120’nin üzerindeki davada iptal ve yürütmeyi durdurma kararları verildiği halde sayıları binlere ulaşan HES’lerle ilgili hazırlık ve girişimler sürdürülüyor. Her ne kadar bundan sonraki süreçte aynı oranda engel çıkmaması için yargıdaki atamalarla önlem alındıysa da, mevcutları ve olası sorunları aşmak için EPDK (Enerji Piyasası Denetleme Kurulu) ve DSİ (Devlet Su İşleri)’ye Bakanlar Kurulu tarafından Ağustos 2012’de “acele kamulaştırma” yetkisi verildi.
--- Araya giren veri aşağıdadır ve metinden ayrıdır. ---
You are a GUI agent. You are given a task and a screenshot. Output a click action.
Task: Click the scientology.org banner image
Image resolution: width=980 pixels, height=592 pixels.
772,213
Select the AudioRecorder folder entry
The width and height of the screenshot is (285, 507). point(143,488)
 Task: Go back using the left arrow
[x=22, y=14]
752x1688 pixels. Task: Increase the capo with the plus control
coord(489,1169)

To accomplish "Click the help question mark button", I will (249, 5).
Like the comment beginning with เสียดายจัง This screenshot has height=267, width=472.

Konuyla ilgili daha temelli bir düzenleme kapsamında, Orman ve Su İşleri Bakanlığı tarafından hazırlanan “Su Yasa Tasarı”sında tüm su kaynaklarının 49 yıllığına devredilmesi, özelleştirilmesi ve emperyalist tekellere peşkeş çekilmesi öngörülüyor.

Çevreyi tahrip etme ve katletmenin bir diğer önemli gerekçesi ise “savaşın gerekleri”. Gerilla mücadelesini alansızlaştırma taktiği kapsamında gerçekleştirilen orman yangınlarına, yargı kararlarıyla meşruiyet kazandırılmaya çalışılmaktadır. 19.07.1987’den bu yana gerçekleştirilen yangınlarla ilgili yapılan suç duyurusu için takipsizlik kararı (07.01.13) veren Tunceli Başsavcılığı, ormanların yakılmasını hem itiraf hem de tasdik etmiş, gerekçe olarak da “terör örgütleriyle mücadelede orantılı güç kullanılmasını” göstermiştir.